Kaspersky Labはこのほど、「APT10: Tracking down LODEINFO 2022, part I」において、日本の組織を標的とする「LODEINFO」マルウェアファミリーに関する新たな動きを伝えた。この新たな活動は2つのレポートに分割して報告されており、2つ目は「APT10: Tracking down LODEINFO 2022, part II | Securelist」に公開されている。

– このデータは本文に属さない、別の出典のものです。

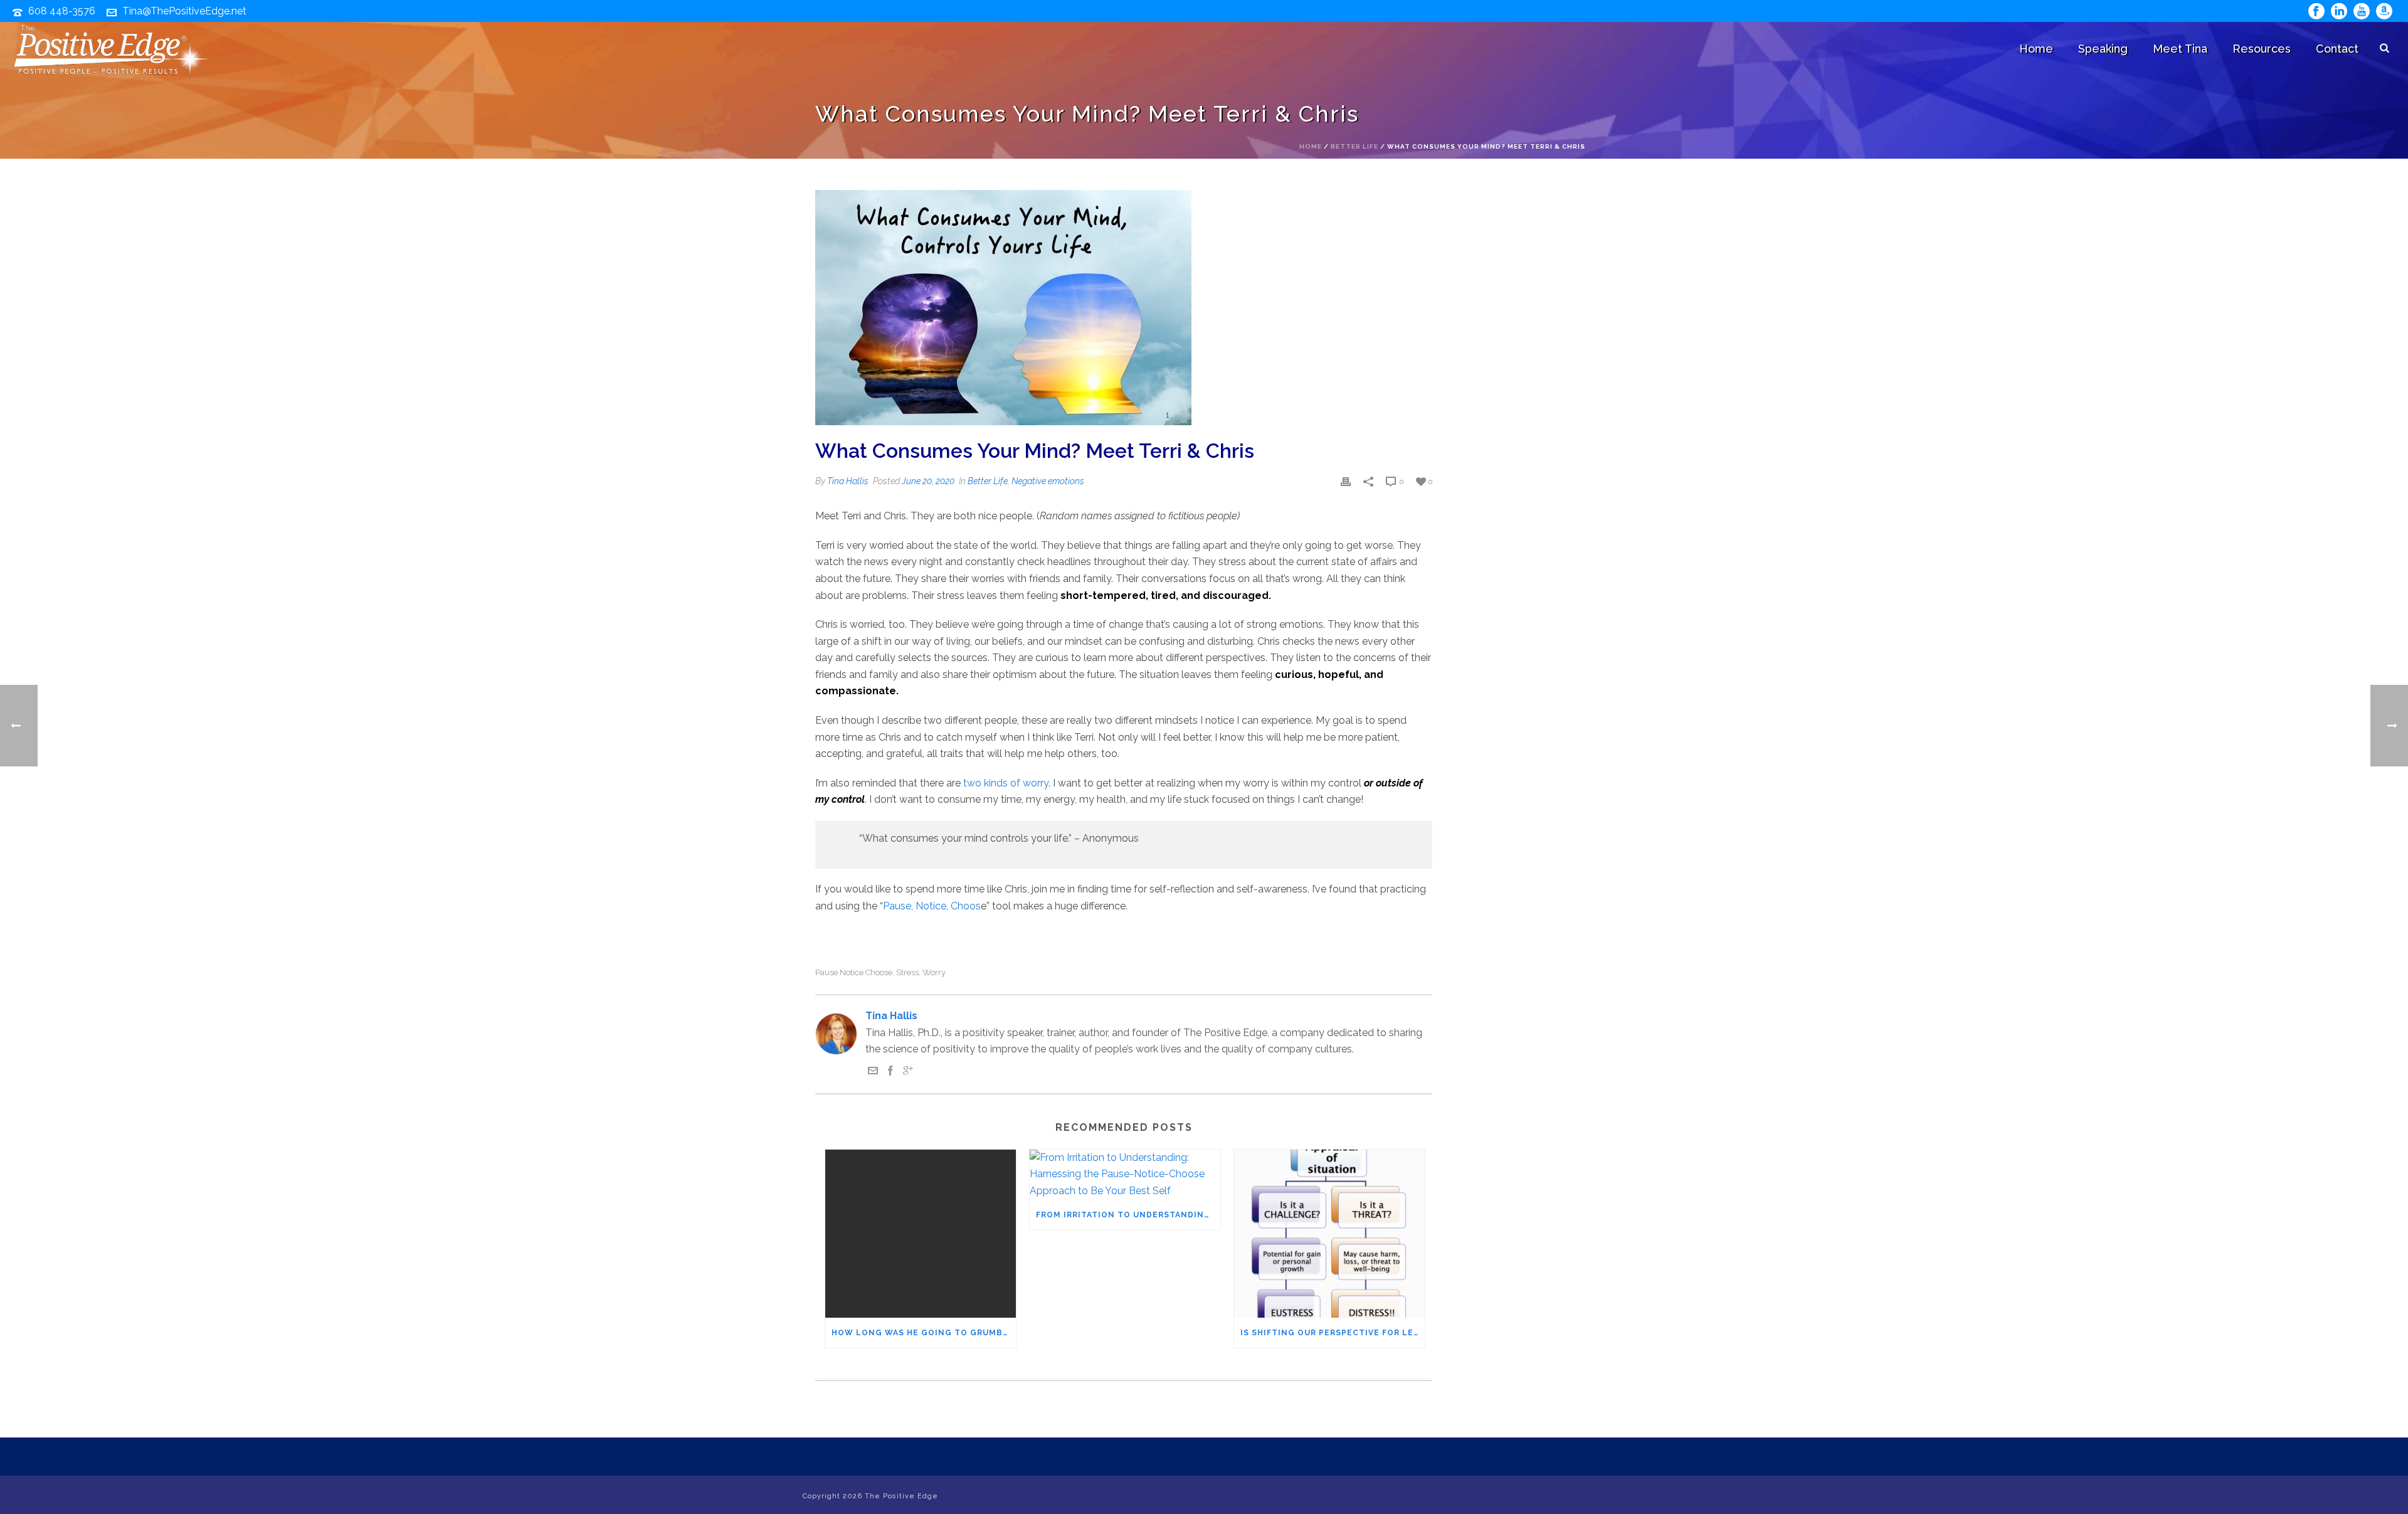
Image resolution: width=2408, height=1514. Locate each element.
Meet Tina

APT10: Tracking down LODEINFO 2022, part I

LODEINFOは、2020年2月にJPCERTコーディネーションセンター(JPCERT/CC: Japan Computer Emergency Response Team Coordination Center)に名付けられたファイルレスマルウェアとされている。開発者によって定期的に改変・アップグレードされ、日本国内のメディア、外交、政府機関、公共機関、シンクタンクを標的にしていることが判明している(参考「日本の組織狙うLODEINFO「マルウェア」による標的型攻撃、観測 - JPCERT/CC | TECH+(テックプラス)」)。

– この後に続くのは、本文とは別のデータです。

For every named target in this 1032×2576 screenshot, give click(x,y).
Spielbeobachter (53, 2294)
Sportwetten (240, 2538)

Kaspersky Labのセキュリティ研究者の調査により、2022年3月にLODEINFOの新たな感染経路としてMicrosoft Wordファイルが使用されたことが明らかとなった。また、2022年6月には日本語のコンテンツを含むデコイファイルが使われ、ファイル名に日本の有名政治家の名前を悪用した、日本政府または関連組織を標的とした悪意のある自己解凍ファイル(SFX)ファイルも発見されている。さらに、LODEINFOを展開するために使用される「DOWNIISSA」と名付けられた新たなダウンローダのシェルコードも観測されている。

1つ目のレポートでは観測されたSFXファイルやDOWNIISSAなど、スピアフィッシングメールなどを使った新たな感染手口の技術的な調査が報告されており、2つ目のレポートでは、改良されたとみられている新たなLODEINFOについての機能やセキュリティ侵害インジケータ(IoC: Indicator of Compromise)などが紹介されている。

LODEINFOマルウェアは頻繁に更新され、日本の組織を積極的にターゲットにしていると指摘されている。そのため、セキュリティ研究者コミュニティ内での連携を重視し、LODEINFOや関連するマルウェア攻撃に関する結果や知見を共有することが重要だと報告されている。